The task: Give again, word for word, every line in the entries below from the line with "Where should I click to: Click the Search" up to and including the line with "Task: Click the 'Patent Office' column header", and no other line.

Available data:
+ + + + + + +

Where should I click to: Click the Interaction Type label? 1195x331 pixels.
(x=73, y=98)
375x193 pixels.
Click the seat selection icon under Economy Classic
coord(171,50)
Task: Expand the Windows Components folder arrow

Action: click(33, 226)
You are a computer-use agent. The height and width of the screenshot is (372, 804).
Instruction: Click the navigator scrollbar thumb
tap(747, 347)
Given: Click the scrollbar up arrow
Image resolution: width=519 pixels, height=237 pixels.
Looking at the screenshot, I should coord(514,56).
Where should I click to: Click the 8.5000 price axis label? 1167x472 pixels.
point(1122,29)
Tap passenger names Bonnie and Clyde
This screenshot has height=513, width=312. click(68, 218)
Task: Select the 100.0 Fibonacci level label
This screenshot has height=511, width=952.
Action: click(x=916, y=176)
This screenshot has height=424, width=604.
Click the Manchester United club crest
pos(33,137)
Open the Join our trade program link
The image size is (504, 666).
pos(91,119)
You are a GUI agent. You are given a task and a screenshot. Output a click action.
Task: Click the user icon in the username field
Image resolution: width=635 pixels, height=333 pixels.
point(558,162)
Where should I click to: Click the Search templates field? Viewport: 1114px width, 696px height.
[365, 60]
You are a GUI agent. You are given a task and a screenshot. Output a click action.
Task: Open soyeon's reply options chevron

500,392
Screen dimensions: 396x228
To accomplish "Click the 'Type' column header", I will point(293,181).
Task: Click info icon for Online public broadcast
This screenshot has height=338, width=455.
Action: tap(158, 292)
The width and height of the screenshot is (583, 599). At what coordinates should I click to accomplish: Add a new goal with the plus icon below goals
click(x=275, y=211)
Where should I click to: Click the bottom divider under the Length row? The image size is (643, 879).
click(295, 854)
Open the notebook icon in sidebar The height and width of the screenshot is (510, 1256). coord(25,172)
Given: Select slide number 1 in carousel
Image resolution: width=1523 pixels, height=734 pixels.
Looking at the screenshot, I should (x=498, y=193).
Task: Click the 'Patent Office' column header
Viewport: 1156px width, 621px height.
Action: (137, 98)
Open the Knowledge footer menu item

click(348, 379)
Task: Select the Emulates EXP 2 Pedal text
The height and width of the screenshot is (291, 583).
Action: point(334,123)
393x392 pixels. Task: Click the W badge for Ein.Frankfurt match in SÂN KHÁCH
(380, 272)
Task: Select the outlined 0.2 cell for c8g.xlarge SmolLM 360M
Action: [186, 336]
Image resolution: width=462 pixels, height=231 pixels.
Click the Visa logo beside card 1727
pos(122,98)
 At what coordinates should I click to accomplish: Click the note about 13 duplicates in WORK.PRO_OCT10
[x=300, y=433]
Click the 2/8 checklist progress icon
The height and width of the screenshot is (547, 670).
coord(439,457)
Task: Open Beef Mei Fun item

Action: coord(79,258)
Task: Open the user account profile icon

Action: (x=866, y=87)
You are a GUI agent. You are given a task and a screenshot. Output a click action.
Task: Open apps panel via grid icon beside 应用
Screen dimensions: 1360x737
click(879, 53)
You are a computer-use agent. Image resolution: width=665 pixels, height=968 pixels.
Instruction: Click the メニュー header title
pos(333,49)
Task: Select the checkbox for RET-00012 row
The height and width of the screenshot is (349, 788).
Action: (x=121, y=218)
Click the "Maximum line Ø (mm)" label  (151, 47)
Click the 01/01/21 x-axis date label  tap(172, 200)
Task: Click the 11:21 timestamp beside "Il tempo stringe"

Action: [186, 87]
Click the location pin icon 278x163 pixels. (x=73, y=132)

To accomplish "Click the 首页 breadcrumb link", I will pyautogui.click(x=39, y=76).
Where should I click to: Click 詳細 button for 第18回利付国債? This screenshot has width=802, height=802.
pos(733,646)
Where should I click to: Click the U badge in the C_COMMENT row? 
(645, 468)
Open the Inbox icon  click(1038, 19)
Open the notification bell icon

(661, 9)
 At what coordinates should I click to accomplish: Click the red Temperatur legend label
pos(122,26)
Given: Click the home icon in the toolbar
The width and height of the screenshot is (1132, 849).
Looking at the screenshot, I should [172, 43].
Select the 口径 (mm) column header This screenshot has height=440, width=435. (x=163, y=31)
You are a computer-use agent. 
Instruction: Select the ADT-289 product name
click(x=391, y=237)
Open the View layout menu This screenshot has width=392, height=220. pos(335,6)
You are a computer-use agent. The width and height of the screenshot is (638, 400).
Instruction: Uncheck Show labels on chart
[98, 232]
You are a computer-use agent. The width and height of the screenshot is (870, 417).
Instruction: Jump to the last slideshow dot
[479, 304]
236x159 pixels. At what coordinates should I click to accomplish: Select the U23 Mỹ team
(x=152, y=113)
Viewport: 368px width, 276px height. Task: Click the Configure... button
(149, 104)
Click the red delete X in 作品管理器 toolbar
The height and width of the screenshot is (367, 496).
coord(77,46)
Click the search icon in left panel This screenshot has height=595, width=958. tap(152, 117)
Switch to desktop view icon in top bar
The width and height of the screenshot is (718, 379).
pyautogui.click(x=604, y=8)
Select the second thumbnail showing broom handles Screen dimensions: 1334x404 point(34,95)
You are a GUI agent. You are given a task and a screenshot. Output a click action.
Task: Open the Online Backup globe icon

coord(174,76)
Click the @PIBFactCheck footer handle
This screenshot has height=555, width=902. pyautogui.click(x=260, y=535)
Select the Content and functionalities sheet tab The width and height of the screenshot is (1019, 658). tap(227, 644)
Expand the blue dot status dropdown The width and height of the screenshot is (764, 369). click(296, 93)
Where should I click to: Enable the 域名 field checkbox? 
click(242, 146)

+ + + + + + +

Task response:
Where should I click to: Click the Search templates field? Viewport: 1114px width, 696px height.
[365, 60]
You are a GUI agent. You are given a task and a screenshot. Output a click action.
Task: Open soyeon's reply options chevron

500,392
Screen dimensions: 396x228
To accomplish "Click the 'Type' column header", I will point(293,181).
Task: Click info icon for Online public broadcast
This screenshot has height=338, width=455.
Action: tap(158, 292)
The width and height of the screenshot is (583, 599). At what coordinates should I click to accomplish: Add a new goal with the plus icon below goals
click(x=275, y=211)
Where should I click to: Click the bottom divider under the Length row? The image size is (643, 879).
click(295, 854)
Open the notebook icon in sidebar The height and width of the screenshot is (510, 1256). coord(25,172)
Given: Select slide number 1 in carousel
Image resolution: width=1523 pixels, height=734 pixels.
Looking at the screenshot, I should (x=498, y=193).
Task: Click the 'Patent Office' column header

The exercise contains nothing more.